Clinical-stage biotechnology company Halia Therapeutics Inc announced on Monday that the US Food and Drug Administration (FDA) has granted Fast Track designation to ofirnoflast (HT-6184) for the treatment of adult patients with lower-risk myelodysplastic syndromes (LR-MDS).

Fast Track is an FDA process designed to facilitate the development and expedite the review of therapies intended to treat serious conditions and address an unmet medical need. A drug that receives Fast Track designation is eligible for more frequent interactions with the FDA and may be eligible for Accelerated Approval, Priority Review, and Rolling Review if relevant criteria are met.

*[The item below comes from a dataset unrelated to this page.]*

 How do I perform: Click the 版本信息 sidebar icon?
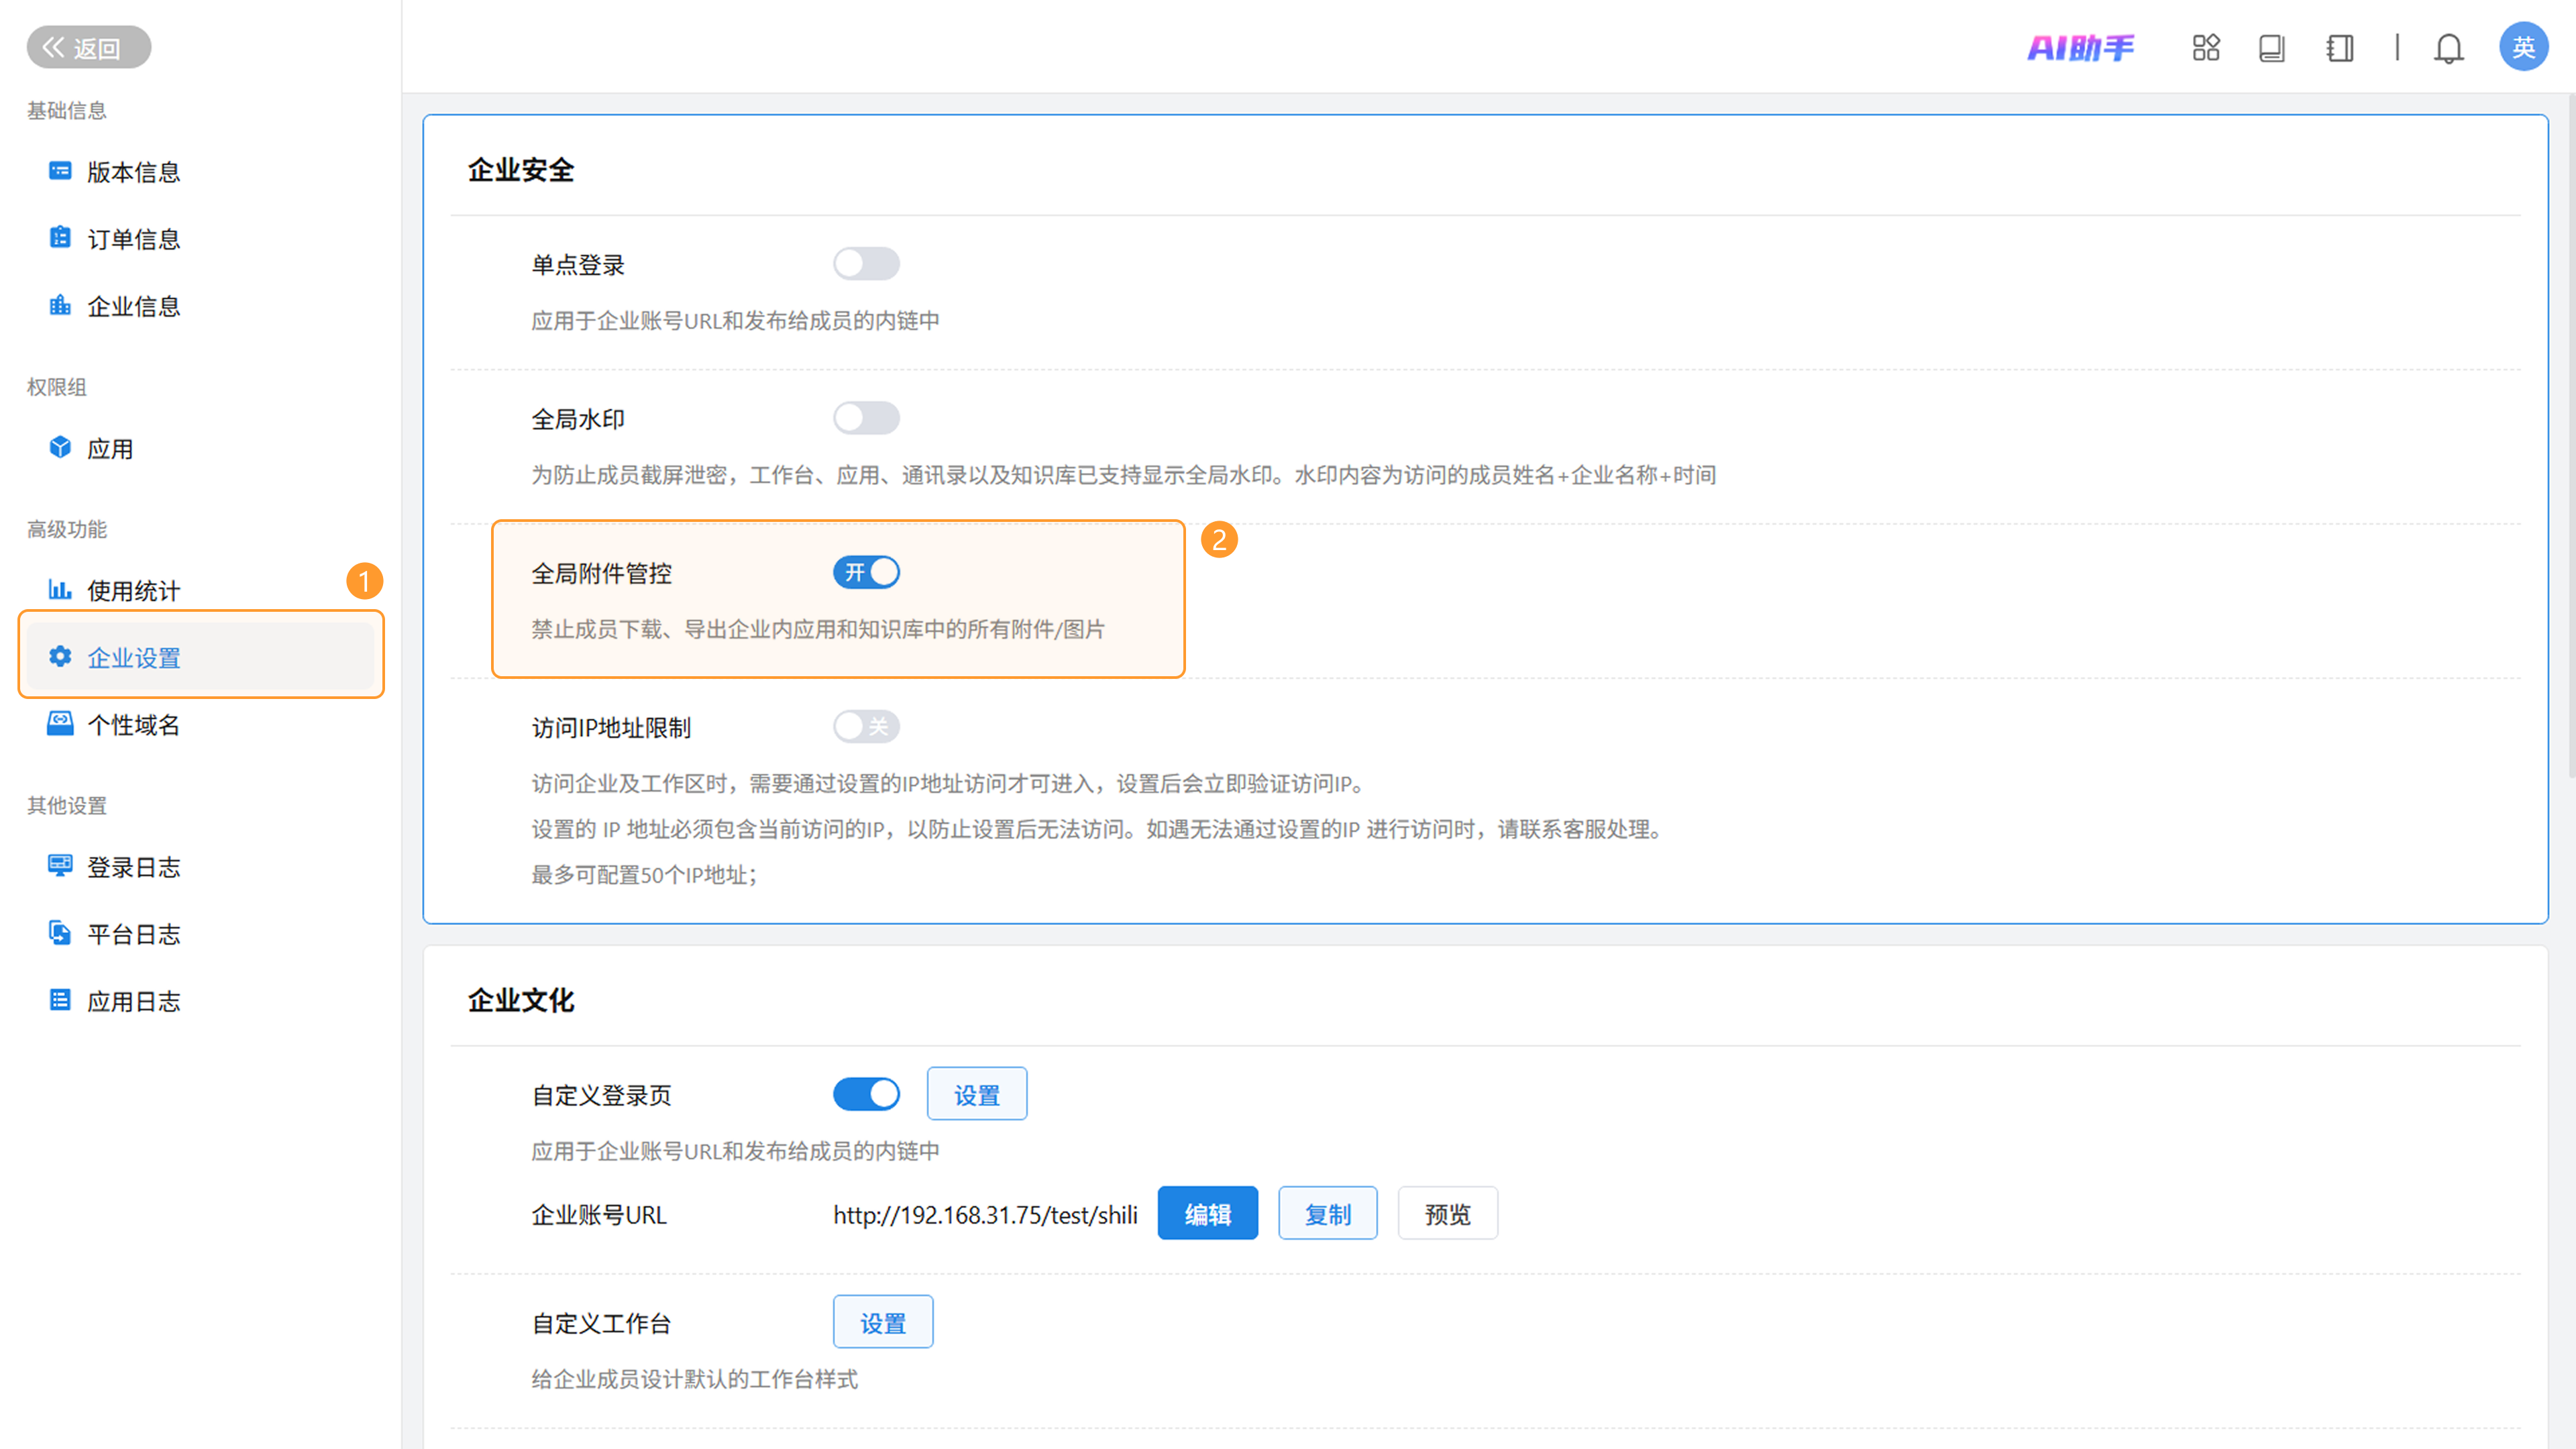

Halia says that ofirnoflast is a first-in-class oral NEK7 allosteric modulator designed to prevent formation and promote disassembly of the NLRP3 inflammasome, a key regulator of innate immune signalling and chronic inflammation. In lower-risk MDS, NLRP3 inflammasome activation contributes to ineffective haematopoiesis, bone marrow dysfunction, and anaemia. By modulating NEK7, ofirnoflast is designed to address an underlying driver of disease.

"Receiving Fast Track designation is an important milestone for Halia and reflects the significant unmet need that remains for patients with lower-risk MDS," said David J. Bearss, Ph.D., Halia Therapeutics chief executive officer. "The designation follows encouraging Phase 2 results demonstrating durable transfusion independence and multilineage haematologic improvement and provides an important opportunity to work closely with the FDA as we advance ofirnoflast toward pivotal development. Patients who no longer respond to erythropoiesis-stimulating agents or erythroid maturation agents often face limited options and a substantial burden from chronic anaemia and transfusion dependence."

Halia is currently planning the next stage of clinical development for ofirnoflast in lower-risk MDS, and intends to leverage the benefits associated with Fast Track designation as the programme advances.